Viliam comments on The Most Forbidden Technique

Viliam 12 Mar 2025 15:22 UTC
19 points
4
I believe it is a clear demonstration that misalignment likely does not stem from the model being “evil.” It simply found a better way to achieve its goal using unintended means.
It is fascinating to see that the official science has finally discovered what Yudkowsky wrote about a decade ago. Better late than never, I guess.
- mishka 13 Mar 2025 7:55 UTC
  10 points
  0
  Parent
  They should actually reference Yudkowsky.
  
  I don’t see them referencing Yudkowsky, even though their paper https://cdn.openai.com/pdf/34f2ada6-870f-4c26-9790-fd8def56387f/CoT_Monitoring.pdf lists over 70 references, but I don’t see them mentioning Yudkowsky (someone should tell Schmidhuber ;-)).
  
  This branch of the official science is younger than 10 years (and started as a fairly non-orthodox one, it’s only recently that this has started to feel like the official one; certainly no earlier than formation of Anthropic, and probably quite a bit later than that).
  - Viliam 13 Mar 2025 8:39 UTC
    20 points
    9
    Parent
    And this part is what Robin Hanson predicted about a decade ago. If I remember it correctly, he wrote that AI Safety was a low-status thing, therefore everyone associated with it was low-status. And if AI Safety ever becomes a high-status thing, then the people in the field will not want to be associated with their low-status predecessors. So instead of referencing them, an alternative history will be established, where someone high-status will be credited for creating the field from scratch (maybe using some inspiration from high-status people in adjacent fields).
    - David Duvenaud 17 Mar 2025 15:26 UTC
      18 points
      4
      Parent
      As someone who writes these kinds of papers, I try to make an effort to cite the original inspirations when possible.
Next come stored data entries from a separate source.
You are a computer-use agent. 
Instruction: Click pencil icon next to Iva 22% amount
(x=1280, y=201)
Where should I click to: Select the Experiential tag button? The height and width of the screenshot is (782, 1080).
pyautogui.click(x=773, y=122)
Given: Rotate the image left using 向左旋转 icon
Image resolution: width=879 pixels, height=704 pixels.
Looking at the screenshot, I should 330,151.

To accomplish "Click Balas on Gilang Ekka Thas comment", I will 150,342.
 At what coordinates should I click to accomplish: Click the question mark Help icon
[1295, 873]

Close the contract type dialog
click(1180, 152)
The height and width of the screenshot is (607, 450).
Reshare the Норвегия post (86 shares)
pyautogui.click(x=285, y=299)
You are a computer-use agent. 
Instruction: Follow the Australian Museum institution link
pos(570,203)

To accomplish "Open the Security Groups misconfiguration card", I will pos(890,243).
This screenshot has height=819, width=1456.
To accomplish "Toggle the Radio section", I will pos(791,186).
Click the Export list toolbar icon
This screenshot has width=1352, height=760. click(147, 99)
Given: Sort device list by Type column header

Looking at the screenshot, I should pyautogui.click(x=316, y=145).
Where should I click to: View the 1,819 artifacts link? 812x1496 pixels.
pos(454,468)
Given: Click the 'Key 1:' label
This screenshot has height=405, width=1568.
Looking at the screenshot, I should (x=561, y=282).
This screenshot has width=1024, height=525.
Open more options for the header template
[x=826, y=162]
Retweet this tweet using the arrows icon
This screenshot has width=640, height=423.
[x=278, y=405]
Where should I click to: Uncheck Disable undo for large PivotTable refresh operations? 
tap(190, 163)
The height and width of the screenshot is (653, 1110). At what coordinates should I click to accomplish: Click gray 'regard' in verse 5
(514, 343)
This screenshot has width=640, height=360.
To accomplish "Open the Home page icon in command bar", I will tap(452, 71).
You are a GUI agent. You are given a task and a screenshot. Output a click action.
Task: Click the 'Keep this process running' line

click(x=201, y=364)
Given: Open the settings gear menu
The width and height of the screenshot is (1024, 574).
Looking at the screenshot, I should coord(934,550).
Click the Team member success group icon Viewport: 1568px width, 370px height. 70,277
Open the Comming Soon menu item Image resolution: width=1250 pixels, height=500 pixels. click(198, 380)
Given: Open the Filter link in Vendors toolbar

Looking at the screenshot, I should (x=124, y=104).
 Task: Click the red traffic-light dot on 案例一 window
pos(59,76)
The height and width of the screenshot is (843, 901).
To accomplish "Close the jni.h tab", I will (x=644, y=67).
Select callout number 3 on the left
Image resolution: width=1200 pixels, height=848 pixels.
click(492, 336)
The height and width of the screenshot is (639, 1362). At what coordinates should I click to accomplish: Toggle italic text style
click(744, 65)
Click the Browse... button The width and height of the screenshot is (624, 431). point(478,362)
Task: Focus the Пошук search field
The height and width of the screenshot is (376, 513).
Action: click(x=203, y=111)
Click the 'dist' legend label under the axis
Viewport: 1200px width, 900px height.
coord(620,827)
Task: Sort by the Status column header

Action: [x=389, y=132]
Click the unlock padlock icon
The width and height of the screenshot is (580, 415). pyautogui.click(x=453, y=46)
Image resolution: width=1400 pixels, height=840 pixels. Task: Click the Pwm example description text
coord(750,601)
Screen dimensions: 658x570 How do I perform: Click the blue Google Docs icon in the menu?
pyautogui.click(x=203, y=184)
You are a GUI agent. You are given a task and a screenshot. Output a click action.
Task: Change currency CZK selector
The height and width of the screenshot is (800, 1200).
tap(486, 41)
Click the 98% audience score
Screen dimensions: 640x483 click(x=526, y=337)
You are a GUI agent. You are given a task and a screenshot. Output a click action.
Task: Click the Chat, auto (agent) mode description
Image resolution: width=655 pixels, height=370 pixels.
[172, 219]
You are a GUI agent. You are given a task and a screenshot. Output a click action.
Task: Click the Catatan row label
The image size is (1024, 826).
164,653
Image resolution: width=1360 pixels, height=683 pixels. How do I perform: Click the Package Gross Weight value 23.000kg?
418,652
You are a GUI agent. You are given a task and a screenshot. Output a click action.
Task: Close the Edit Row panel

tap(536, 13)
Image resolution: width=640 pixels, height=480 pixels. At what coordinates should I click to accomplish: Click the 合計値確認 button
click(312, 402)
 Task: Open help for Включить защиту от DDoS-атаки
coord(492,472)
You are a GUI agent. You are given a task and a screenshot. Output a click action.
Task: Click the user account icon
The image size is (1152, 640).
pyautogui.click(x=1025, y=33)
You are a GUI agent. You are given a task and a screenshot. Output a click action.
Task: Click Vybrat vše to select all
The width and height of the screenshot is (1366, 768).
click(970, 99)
And although I agree with Robin’s theory broadly, there are also some mechanical reasons why Yudkowsky in particular is hard to cite.
      
      The most valuable things about the academic paper style as a reader are:
      1) Having a clear, short summary (the abstract)
      2) Stating the claimed contributions explicitly
      3) Using standard jargon, or if not, noting so explicitly
      4) A related work section that contrasts one’s own position against others′
      5) Being explicit about what evidence you’re marshalling and where it comes from.
      6) Listing main claims explicitly.
      7) The best papers include a “limitations” or “why I might be wrong” section.
      
      Yudkowsky mostly doesn’t do these things. That doesn’t mean he doesn’t deserve credit for making a clear and accessible case for many foundational aspects of AI safety. It’s just that in any particular context, it’s hard to say what, exactly, his claims or contributions were.
      
      In this setting, maybe the most appropriate citation would be something like “as illustrated in many thought experiments by yudkowsky [cite particular sections of the sequences and hpmor], it’s dangerous to rely on any protocol for detecting scheming by agents more intelligent than oneself”. But that’s a pretty broad claim. Maybe I’m being unfair—but it’s not clear to me what exactly yudkowsky’s work says about the workability of these schemes other than “there be dragons here”.